The flames came close to the hedge of neighbours. Photo / Supplied
The heat on Saturday was turned a notch after a fire ripped through a former Bay of Plenty pack house, taking hours to put out.
Corrugated iron sheets and the burnt shells of cars and tractors charred ruins after a former kiwifruit pack house burnt to the ground.
Emergency serviceswere called to Ross Ware Dr in Athenree around 11.05am and arrived to the site completely engulfed in flames, with dark smoke billowing high into the sky.
A Fire and Emergency NZ spokeswoman said a crew of five fire engines and two water tankers battled the blaze for six hours.
She confirmed an excavator came to pull down the building.
The packhouse had been used for storage for the last nine years and the owner said the destruction would not impact any of the output.
It stored cars and tractors, all of which now just rubble.
Two homes were directly beside the site of the fire. One tenant worked for the owner of the former packhouse and surrounding orchards, and the other owned an avocado orchard that had product distributed locally and exported.

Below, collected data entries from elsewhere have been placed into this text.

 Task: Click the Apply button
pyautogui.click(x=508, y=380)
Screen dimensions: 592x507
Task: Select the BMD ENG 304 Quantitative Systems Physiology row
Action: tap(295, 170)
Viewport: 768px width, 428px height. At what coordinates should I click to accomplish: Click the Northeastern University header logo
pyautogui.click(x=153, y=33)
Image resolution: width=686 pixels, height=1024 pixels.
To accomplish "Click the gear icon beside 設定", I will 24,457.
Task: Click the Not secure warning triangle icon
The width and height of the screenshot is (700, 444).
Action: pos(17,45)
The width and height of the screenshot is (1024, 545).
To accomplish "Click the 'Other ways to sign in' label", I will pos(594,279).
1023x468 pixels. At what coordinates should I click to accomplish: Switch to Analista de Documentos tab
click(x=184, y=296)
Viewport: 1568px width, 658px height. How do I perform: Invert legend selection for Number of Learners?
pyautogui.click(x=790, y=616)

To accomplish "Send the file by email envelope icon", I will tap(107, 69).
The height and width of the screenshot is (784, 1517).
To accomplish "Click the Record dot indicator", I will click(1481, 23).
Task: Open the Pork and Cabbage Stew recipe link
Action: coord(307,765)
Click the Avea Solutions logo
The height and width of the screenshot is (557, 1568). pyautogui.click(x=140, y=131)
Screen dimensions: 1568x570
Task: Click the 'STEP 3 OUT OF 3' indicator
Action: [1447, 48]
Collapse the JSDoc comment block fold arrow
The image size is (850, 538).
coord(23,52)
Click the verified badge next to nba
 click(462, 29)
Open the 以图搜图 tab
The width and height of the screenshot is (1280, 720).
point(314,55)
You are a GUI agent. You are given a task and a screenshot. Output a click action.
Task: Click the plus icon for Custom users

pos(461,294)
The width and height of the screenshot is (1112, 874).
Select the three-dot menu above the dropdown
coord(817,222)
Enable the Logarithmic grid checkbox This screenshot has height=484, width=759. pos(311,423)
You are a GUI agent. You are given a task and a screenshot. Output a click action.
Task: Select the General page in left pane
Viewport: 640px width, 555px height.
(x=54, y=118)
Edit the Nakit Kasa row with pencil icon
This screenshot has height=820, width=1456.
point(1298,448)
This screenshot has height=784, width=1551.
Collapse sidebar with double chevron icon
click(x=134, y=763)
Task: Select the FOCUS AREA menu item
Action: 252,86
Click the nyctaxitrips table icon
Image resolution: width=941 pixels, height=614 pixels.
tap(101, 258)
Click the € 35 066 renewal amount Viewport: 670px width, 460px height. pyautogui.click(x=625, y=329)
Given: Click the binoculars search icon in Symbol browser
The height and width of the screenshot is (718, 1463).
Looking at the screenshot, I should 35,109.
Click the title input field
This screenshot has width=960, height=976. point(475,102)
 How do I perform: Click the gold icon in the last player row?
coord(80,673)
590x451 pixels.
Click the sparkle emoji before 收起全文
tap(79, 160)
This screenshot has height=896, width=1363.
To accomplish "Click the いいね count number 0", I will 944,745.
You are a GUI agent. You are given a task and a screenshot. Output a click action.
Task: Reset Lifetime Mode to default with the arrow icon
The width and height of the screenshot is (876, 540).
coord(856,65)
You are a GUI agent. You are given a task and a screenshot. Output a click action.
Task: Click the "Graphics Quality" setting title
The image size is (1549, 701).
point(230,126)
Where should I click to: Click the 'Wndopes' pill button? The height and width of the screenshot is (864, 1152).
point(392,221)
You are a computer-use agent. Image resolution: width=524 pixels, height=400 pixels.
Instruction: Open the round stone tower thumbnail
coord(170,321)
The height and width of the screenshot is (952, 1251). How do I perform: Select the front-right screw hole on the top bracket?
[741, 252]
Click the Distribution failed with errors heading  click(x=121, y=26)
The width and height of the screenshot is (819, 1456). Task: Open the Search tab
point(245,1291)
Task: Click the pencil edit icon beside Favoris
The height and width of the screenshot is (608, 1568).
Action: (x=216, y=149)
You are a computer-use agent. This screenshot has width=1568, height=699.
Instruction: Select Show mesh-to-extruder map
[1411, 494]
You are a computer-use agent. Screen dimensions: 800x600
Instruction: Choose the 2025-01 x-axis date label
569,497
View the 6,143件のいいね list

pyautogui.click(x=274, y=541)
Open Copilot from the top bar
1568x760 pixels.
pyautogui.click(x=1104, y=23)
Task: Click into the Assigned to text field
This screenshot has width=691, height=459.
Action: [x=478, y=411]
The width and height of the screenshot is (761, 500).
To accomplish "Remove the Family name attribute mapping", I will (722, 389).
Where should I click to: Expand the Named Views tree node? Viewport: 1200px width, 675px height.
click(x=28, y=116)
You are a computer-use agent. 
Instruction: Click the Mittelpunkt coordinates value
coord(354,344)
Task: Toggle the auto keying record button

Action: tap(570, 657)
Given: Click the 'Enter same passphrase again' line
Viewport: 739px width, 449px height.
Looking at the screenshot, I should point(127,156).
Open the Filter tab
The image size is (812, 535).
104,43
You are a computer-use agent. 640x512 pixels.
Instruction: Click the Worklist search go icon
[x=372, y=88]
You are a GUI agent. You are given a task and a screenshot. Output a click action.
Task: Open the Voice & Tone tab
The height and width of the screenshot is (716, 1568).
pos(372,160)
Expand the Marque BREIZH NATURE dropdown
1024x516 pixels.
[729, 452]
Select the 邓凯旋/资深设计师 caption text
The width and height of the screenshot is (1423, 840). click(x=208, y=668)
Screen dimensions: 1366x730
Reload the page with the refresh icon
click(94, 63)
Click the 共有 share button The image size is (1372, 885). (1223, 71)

"It would have devastated the crop and we haven't picked yet so the export crop would have been destroyed," said owner of the avocado orchard, Tanya Carmine.
The family was enjoying brunch on Saturday morning and was interrupted by the smell of smoke.
Her husband ran out through the orchard and came back telling them to urgently call 111.
"It was pretty scary, I felt sorry for them," she said of the owners.
She said with the scale of the fire, it was "very lucky" no one was hurt.
"There was a concern in my mind, are we going to go up?"
She said they stood about 50 metres from the blaze and watched anxiously as the flames came within metres of the hedge which led to their property.
But the heat of the flames was too intense to handle and they needed to move.
"I didn't expect the way [the smoke and flames] went all through the roof ... and just the explosions, it was like, woah," she said.
The bangs went on for a while, she said.
"It shook the house," her son said, and glass rattled inside their home in reaction to the small explosions.
Even after the fire had been put out, ash and fibreglass still fell around their property, and Carmine said it left her feeling uneasy another fire may spring up again.
Another neighbour, who did not want to be named said "it was chaotic, and all happened pretty quickly".
He saw a tractor on fire and said there were about 10 cars and tractors in the corrugated building.
He, like Carmine, watched anxiously as fire fighters fought to contain and put out the blaze which would have destroyed his home and all his belongings had it spread any further.
He currently did not have water and suspected this would be the case for about a week.
A Fire and Emergency NZ spokeswoman said a fire investigator was at the site last night but it was too early to know yet what the cause was.
Fire investigator Luke Burgess said the blaze was not being treated as suspicious and investigations were ongoing to determine the cause.
He said firefighters had struggled initially with tracking down a water supply to connect too, which was common in rural areas.
Anyone planning to build in a rural area should consider installing a water supply nearby in case of emergency for firefighters, he said.